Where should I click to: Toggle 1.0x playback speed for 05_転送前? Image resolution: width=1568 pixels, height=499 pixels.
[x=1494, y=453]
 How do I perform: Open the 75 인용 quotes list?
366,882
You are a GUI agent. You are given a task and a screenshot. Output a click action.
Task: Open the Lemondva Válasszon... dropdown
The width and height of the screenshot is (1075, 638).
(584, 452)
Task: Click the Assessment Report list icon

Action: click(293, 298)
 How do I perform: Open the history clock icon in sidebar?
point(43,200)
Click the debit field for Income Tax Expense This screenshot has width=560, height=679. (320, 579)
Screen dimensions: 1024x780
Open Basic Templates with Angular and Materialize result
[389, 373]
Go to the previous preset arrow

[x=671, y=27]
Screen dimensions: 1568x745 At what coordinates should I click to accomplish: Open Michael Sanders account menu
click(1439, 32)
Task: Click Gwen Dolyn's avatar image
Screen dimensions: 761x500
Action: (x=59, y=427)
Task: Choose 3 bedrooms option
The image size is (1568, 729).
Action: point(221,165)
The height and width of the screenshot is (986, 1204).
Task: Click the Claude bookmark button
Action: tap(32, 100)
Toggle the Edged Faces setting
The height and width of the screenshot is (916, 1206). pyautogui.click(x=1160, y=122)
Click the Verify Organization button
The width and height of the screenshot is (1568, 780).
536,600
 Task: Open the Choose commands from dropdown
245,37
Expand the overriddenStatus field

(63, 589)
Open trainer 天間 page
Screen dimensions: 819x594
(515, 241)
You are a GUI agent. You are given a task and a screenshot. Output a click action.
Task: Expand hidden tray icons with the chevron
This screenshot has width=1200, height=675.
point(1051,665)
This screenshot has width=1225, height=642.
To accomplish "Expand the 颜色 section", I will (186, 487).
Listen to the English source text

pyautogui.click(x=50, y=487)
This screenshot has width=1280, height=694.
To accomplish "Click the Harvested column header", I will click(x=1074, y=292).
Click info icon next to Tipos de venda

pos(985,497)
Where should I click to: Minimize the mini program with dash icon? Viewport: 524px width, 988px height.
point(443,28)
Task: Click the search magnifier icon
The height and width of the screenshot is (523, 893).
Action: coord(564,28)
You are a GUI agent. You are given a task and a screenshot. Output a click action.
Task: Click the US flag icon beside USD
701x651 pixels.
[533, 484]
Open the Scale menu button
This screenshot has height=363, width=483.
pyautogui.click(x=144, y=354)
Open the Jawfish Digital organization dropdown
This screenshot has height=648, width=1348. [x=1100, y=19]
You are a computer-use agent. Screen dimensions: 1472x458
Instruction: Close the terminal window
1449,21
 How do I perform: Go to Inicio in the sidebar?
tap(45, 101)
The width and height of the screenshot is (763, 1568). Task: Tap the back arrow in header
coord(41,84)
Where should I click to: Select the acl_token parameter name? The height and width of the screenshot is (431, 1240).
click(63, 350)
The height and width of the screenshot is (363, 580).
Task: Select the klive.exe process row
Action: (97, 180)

○ ○ ○ ○

A complete, exact copy of the records is what is needed.

* **Response box**
Where should I click to: Toggle 1.0x playback speed for 05_転送前? Image resolution: width=1568 pixels, height=499 pixels.
[x=1494, y=453]
 How do I perform: Open the 75 인용 quotes list?
366,882
You are a GUI agent. You are given a task and a screenshot. Output a click action.
Task: Open the Lemondva Válasszon... dropdown
The width and height of the screenshot is (1075, 638).
(584, 452)
Task: Click the Assessment Report list icon

Action: click(293, 298)
 How do I perform: Open the history clock icon in sidebar?
point(43,200)
Click the debit field for Income Tax Expense This screenshot has width=560, height=679. (320, 579)
Screen dimensions: 1024x780
Open Basic Templates with Angular and Materialize result
[389, 373]
Go to the previous preset arrow

[x=671, y=27]
Screen dimensions: 1568x745 At what coordinates should I click to accomplish: Open Michael Sanders account menu
click(1439, 32)
Task: Click Gwen Dolyn's avatar image
Screen dimensions: 761x500
Action: (x=59, y=427)
Task: Choose 3 bedrooms option
The image size is (1568, 729).
Action: point(221,165)
The height and width of the screenshot is (986, 1204).
Task: Click the Claude bookmark button
Action: tap(32, 100)
Toggle the Edged Faces setting
The height and width of the screenshot is (916, 1206). pyautogui.click(x=1160, y=122)
Click the Verify Organization button
The width and height of the screenshot is (1568, 780).
536,600
 Task: Open the Choose commands from dropdown
245,37
Expand the overriddenStatus field

(63, 589)
Open trainer 天間 page
Screen dimensions: 819x594
(515, 241)
You are a GUI agent. You are given a task and a screenshot. Output a click action.
Task: Expand hidden tray icons with the chevron
This screenshot has width=1200, height=675.
point(1051,665)
This screenshot has width=1225, height=642.
To accomplish "Expand the 颜色 section", I will (186, 487).
Listen to the English source text

pyautogui.click(x=50, y=487)
This screenshot has width=1280, height=694.
To accomplish "Click the Harvested column header", I will click(x=1074, y=292).
Click info icon next to Tipos de venda

pos(985,497)
Where should I click to: Minimize the mini program with dash icon? Viewport: 524px width, 988px height.
point(443,28)
Task: Click the search magnifier icon
The height and width of the screenshot is (523, 893).
Action: coord(564,28)
You are a GUI agent. You are given a task and a screenshot. Output a click action.
Task: Click the US flag icon beside USD
701x651 pixels.
[533, 484]
Open the Scale menu button
This screenshot has height=363, width=483.
pyautogui.click(x=144, y=354)
Open the Jawfish Digital organization dropdown
This screenshot has height=648, width=1348. [x=1100, y=19]
You are a computer-use agent. Screen dimensions: 1472x458
Instruction: Close the terminal window
1449,21
 How do I perform: Go to Inicio in the sidebar?
tap(45, 101)
The width and height of the screenshot is (763, 1568). Task: Tap the back arrow in header
coord(41,84)
Where should I click to: Select the acl_token parameter name? The height and width of the screenshot is (431, 1240).
click(63, 350)
The height and width of the screenshot is (363, 580).
Task: Select the klive.exe process row
Action: (97, 180)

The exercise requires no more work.